The task: Please repeat, exactly and without pictures, the lines of the entries below that run from the one containing "Where should I click to: Open" through the one containing "Task: Click the Report Abuse exclamation icon".

Stored records:
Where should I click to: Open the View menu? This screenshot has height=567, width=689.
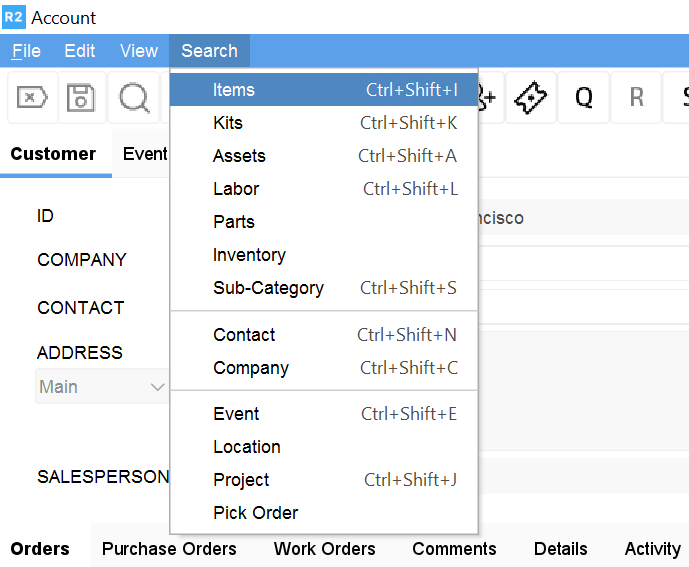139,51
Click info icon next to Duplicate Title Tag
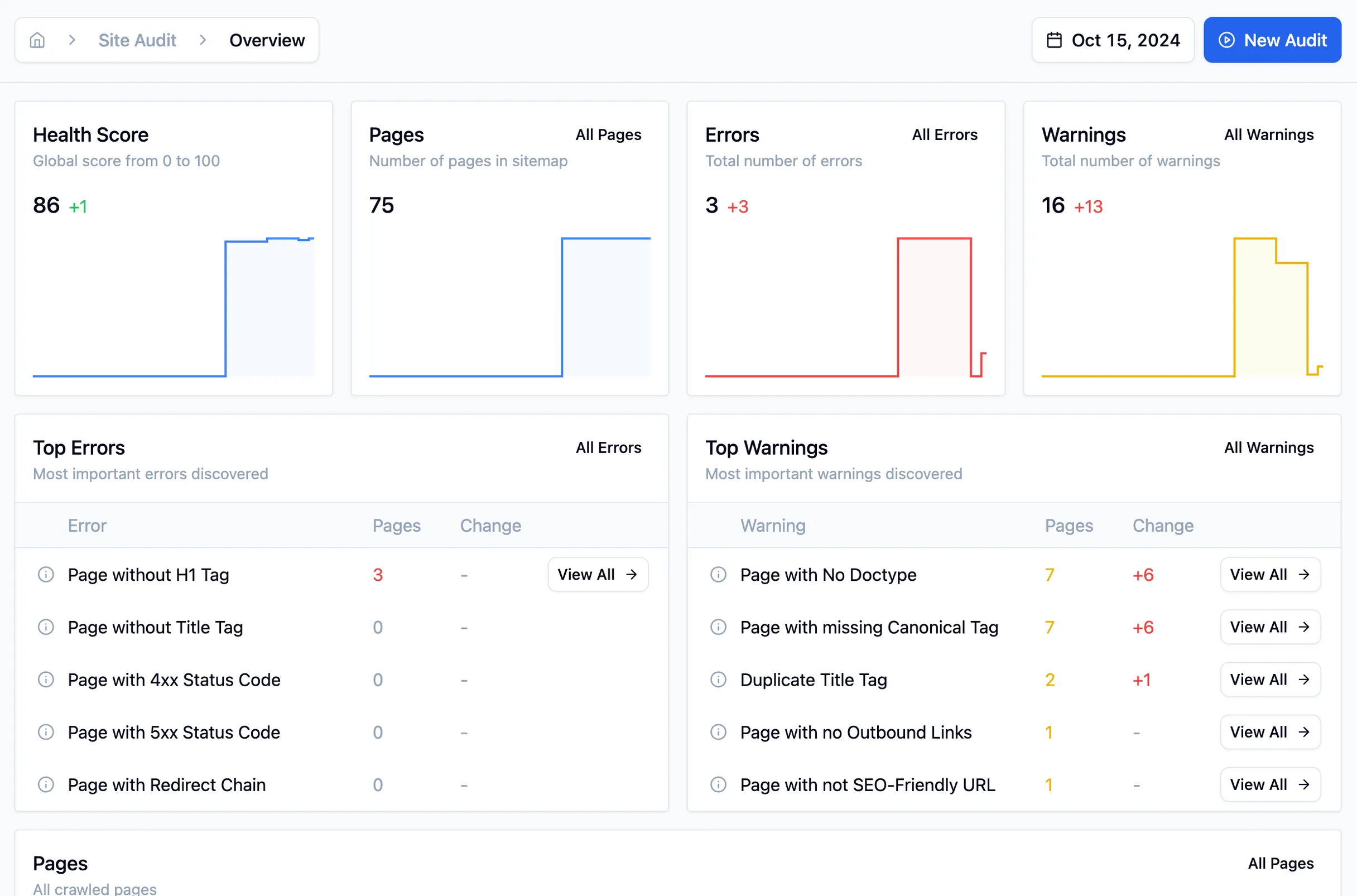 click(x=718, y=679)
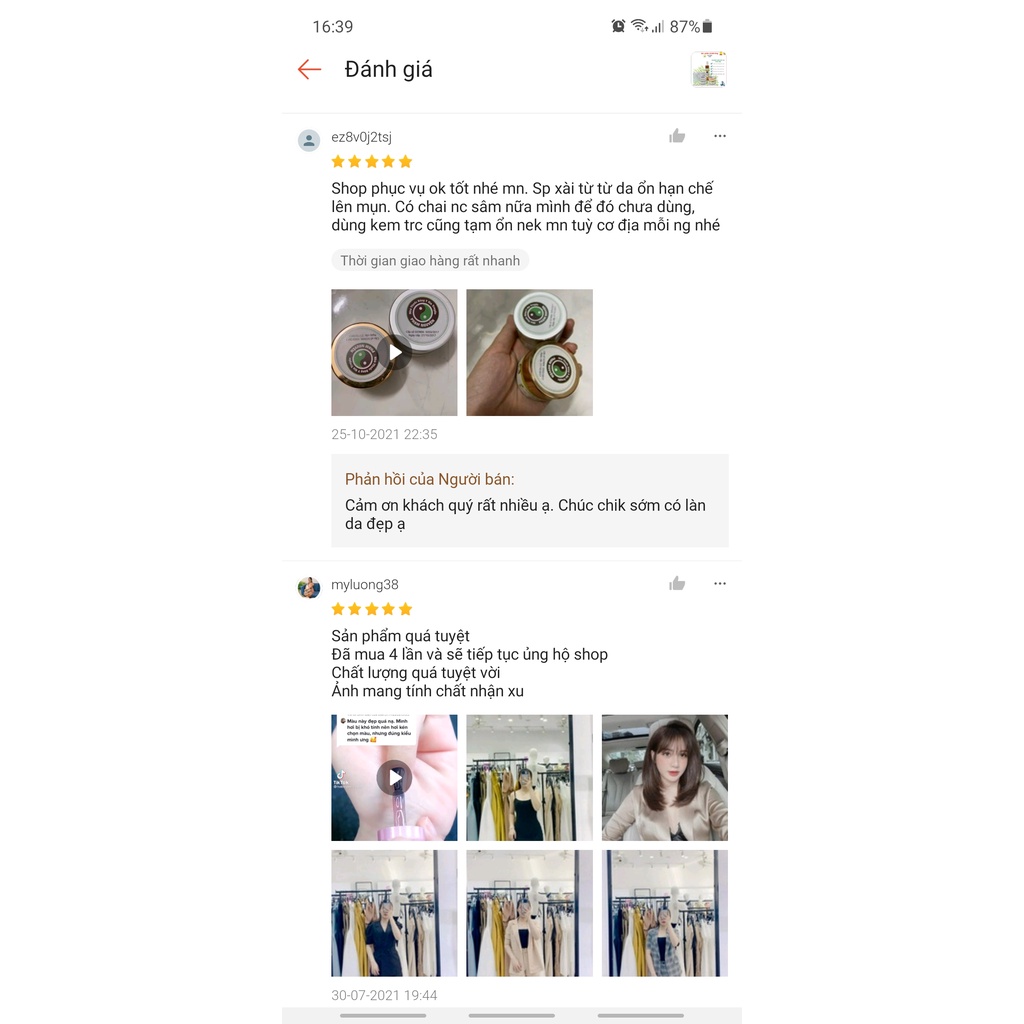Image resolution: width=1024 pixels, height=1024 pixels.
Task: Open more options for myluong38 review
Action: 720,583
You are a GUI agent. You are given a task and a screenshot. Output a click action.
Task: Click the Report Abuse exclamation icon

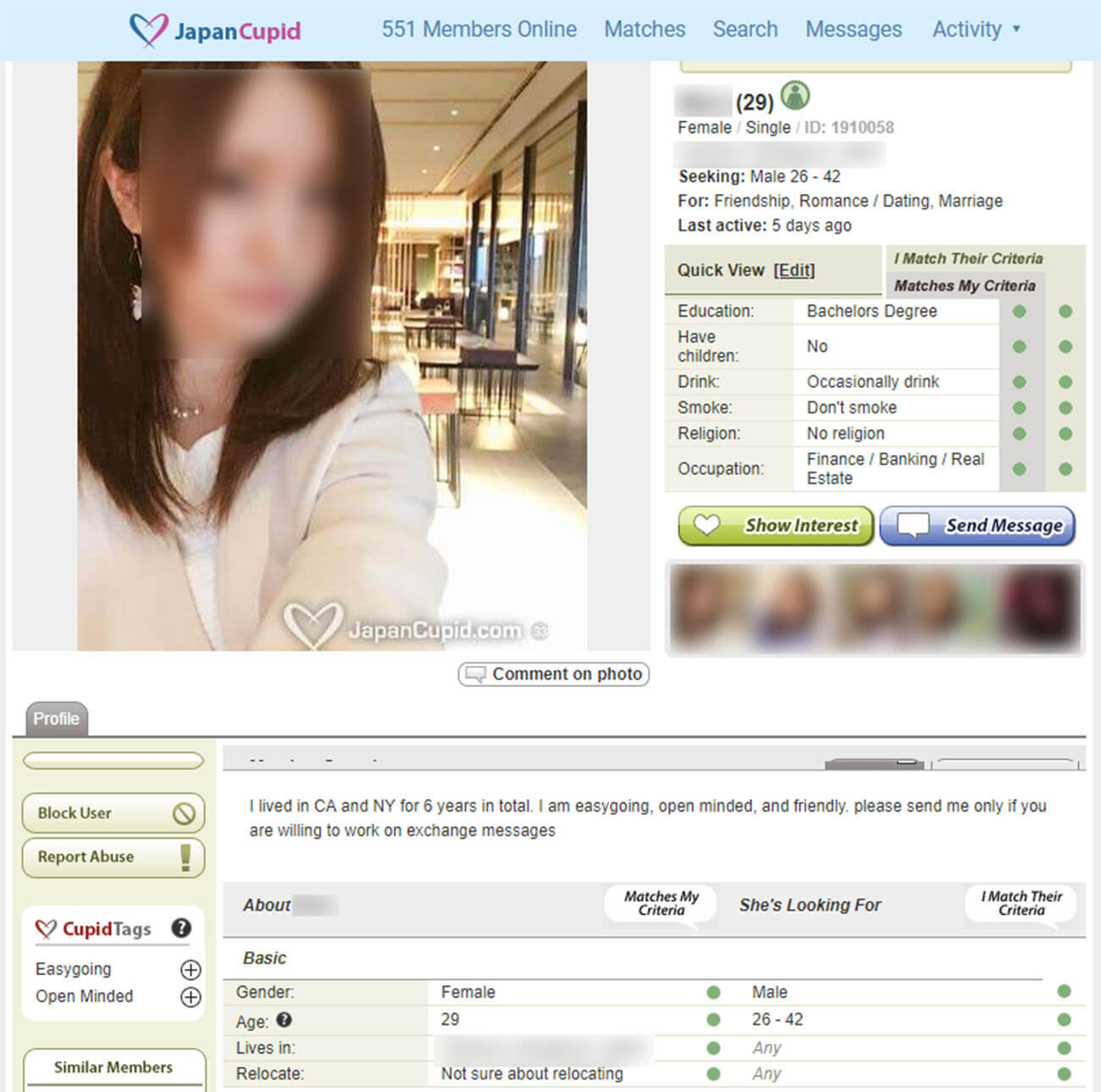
---
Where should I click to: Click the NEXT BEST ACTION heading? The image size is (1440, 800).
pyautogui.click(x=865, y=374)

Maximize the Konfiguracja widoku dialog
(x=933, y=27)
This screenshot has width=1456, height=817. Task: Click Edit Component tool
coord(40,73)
---
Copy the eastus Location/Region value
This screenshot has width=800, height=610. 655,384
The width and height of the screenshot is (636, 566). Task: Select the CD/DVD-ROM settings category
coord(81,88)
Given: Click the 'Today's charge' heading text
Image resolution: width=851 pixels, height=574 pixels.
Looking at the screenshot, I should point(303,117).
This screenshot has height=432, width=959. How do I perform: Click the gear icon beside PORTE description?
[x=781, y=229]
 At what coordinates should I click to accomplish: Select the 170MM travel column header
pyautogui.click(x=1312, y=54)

Answer to this problem:
Where should I click to: Open the View menu? This screenshot has height=567, width=689.
139,51
Click info icon next to Duplicate Title Tag
 click(x=718, y=679)
Image resolution: width=1024 pixels, height=1024 pixels.
Task: Open more options for myluong38 review
Action: 720,583
You are a GUI agent. You are given a task and a screenshot. Output a click action.
Task: Click the Report Abuse exclamation icon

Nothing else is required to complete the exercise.